ホワイトカラー向けに人工知能(AI)を使った文書読み取りエンジンを開発するシナモンは1日、シリーズ B ラウンドで第三者割当増資により約8億円、融資により約1億円を調達したことを明らかにした。このラウンドでの出資は SBI インベストメントがリードし、FFG ベンチャービジネスパートナーズ、伊藤忠テクノソリューションズ、Sony Innovation Fund、TIS が参加。また、融資はみずほ銀行と三井住友銀行から実施された。

今回のラウンドは、今年1月に実施した(発表は2月)、複数の機関投資家および個人投資家からの調達に続くものだ。この際の調達金額については明らかになっていないが、THE BRIDGE の取材に対し、シナモンはシリーズ A ラウンドの一部であったことを明らかにした。以前の写真共有アプリを開発していた頃から、現在の AI ソリューションを開発するスタートアップにビジネスモデルを転換した際、法人が変更されているが、前法人時からの調達金額を合わせると、累積調達合計金額は10億円を超えるものと推測される。

今回の資金調達を受けて、同社は AI エンジニアの採用および育成強化、販売チャネルの拡大、組織体制の強化、新プロダクトの開発などに注力するとしている。同社は現在、東京・ハノイ・ホーチミンシティ・台北・シンガポールを拠点に、経営・技術開発・製品販売を行なっている。このうち、ハノイ・ホーチミン・台北には、AI エンジニアを育成し技術開発を行う「AI ラボ」の機能があり、2022年までに AI エンジニア500名体制を目指すとしている。

ベトナムで AI エンジニア(候補を含む)に対して行われている説明会
Image credit: Cinnamon

シナモンが注力しているのは、自社開発による文書読み取りエンジン「Cinnamon AI」を使った RPA(クラス2)ソリューション「Flax Scanner」だ。単なる OCR ではなく、ディープラーニングの一種である畳み込みニューラルネットワーク(CNN、Convolutional Neural Network)により、最終的に99%以上の精度で正確な文書読み取りを実現する。文書読み取りだけでなくシステムが文書のコンテキストを理解し、データベースなどが扱いやすいセマンテックな形で情報を取り込めるのが最大の特徴だ。

- - - - -

▶ 作業内容:
シナモンの資金調達についての文章を、最後の文のあとから続けて書いてください。

(保存された記録)
- - - - -

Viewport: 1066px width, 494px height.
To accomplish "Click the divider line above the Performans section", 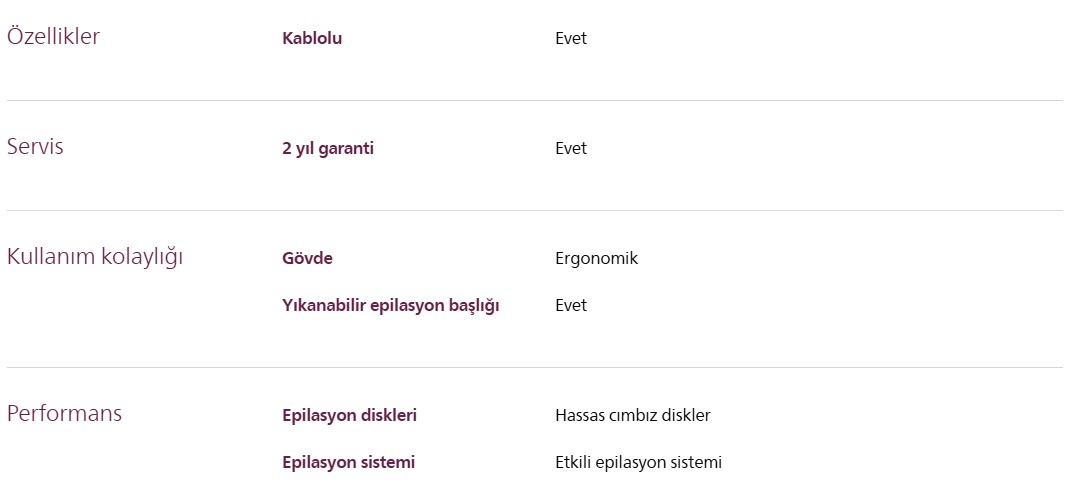I will point(534,368).
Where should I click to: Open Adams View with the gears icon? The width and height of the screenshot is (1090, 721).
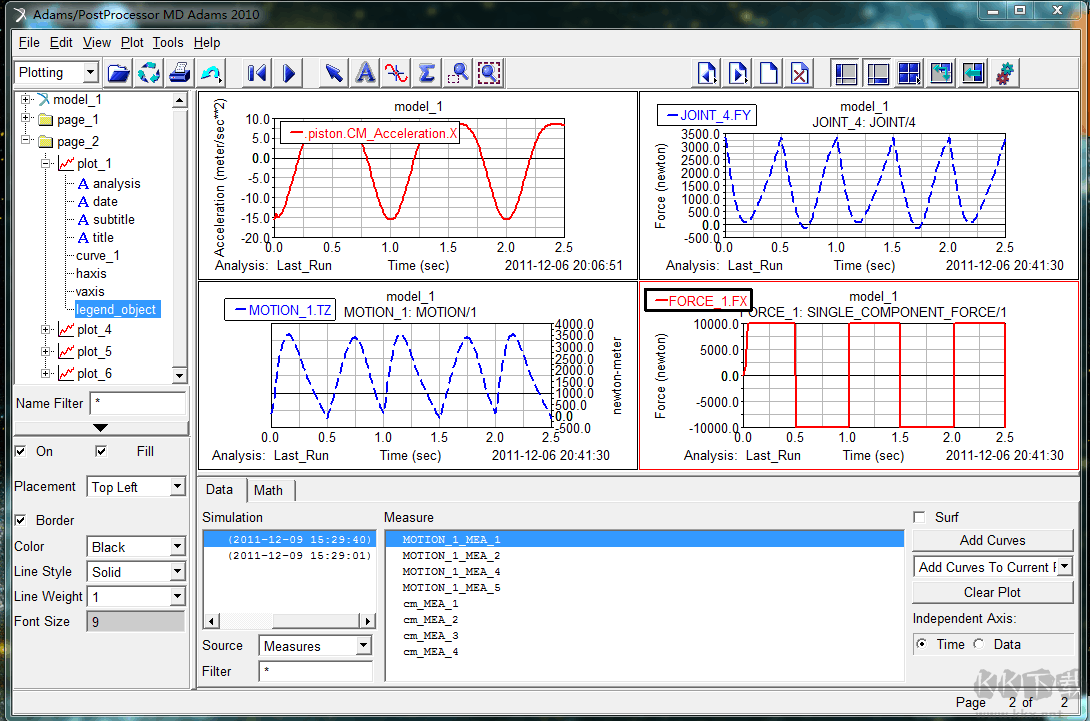pyautogui.click(x=1005, y=73)
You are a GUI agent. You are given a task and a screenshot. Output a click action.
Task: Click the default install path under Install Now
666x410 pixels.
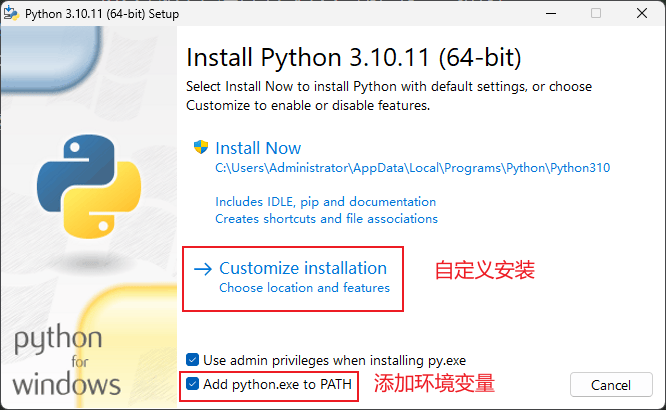pos(412,168)
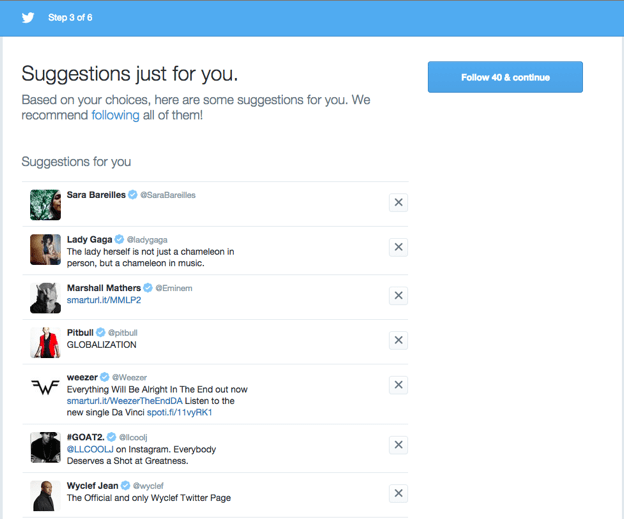The height and width of the screenshot is (519, 624).
Task: Click the Marshall Mathers name
Action: coord(104,288)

- - - - -

▶ この作業の答え:
具体的なユースケースとしては、契約書、履歴書、営業進捗報告、医療カルテ、手書きの申請書、不動産物件情報、領収書など。特に紙の書類が多い金融や保険の分野での活用が期待され、業務スピードを4倍に、コストを4分の1にすることが概ねの目標に設定されている。

今回の調達先に、FFG ベンチャービジネスパートナーズが含まれているのは銀行業務の書類業務効率化でのシナジー(FFG ベンチャービジネスパートナーズは、福岡銀行の VC である)、また、伊藤忠テクノソリューションズや TIS が含まれているのは SI(システムインテグレータ)としてのパートナーセールスチャネルを確保する意図があるようだ。

シナモンではまた、Flax Scanner で採用されている正確な文字単語認識のための認識修正技術をベースとして、正確な音声単語認識を実現する「Rossa Voice」というプロダクトも開発している。Rossa Voice では、コールセンターの録音などから文字起こしを正確に行うことができ、ユーザ特有の固有名詞や特殊用語も正確に認識できることが特徴だという。